Calculate the true tax on your side hustle, gig work, or extra income. See your marginal rate, SE tax, quarterly payments, and what you actually keep.
Side income stacks on top of your W-2 salary, so it’s taxed at your marginal rate — the rate on your highest dollars, not your average rate. Someone earning $70,000 from their day job who makes an extra $15,000 on the side pays taxes on that $15,000 starting at the 22% federal bracket, not the 10% bracket.
If your side income is reported on a 1099 (freelance, gig work, independent contracting), you owe self-employment tax of 15.3% on 92.35% of net earnings. This covers both halves of Social Security (12.4%) and Medicare (2.9%). You can deduct half of SE tax from your income. Hobby income does not qualify for expense deductions or SE tax.
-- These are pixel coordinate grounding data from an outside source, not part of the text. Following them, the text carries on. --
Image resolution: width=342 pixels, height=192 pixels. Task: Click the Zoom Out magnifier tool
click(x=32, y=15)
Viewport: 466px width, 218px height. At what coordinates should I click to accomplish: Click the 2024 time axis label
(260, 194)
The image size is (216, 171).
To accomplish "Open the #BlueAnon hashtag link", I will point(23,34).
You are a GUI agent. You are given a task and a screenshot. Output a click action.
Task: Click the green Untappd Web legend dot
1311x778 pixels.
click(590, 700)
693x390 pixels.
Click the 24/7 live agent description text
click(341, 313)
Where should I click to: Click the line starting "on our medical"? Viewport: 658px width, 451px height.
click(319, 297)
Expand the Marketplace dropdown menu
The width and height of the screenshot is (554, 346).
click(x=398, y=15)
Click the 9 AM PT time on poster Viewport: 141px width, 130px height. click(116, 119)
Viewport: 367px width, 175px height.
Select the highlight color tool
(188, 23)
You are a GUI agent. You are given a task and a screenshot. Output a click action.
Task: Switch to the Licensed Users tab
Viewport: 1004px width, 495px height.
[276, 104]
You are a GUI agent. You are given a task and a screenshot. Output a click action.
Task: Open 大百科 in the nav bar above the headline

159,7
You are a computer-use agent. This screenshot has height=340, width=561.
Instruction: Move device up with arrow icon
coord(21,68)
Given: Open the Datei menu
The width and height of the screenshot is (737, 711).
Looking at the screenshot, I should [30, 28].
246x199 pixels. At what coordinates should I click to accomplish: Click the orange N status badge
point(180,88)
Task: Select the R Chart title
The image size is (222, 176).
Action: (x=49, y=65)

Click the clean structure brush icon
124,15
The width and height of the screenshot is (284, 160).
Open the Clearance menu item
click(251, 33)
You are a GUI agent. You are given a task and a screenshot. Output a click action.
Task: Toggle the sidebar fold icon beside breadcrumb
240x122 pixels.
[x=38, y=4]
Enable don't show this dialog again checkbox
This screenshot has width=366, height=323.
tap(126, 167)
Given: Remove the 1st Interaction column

If your total tax liability from side income exceeds $1,000 for the year, the IRS requires quarterly estimated payments to avoid underpayment penalties. Quarterly payments are due April 15, June 15, September 15, and January 15. The amount shown divides your annual side-income tax by four.
Rental income is generally not subject to self-employment tax (unless you’re a real estate professional), but it is subject to income tax. If your net self-employment income is less than $400, you don’t owe SE tax. Business expenses reduce your net income and lower both SE tax and income tax.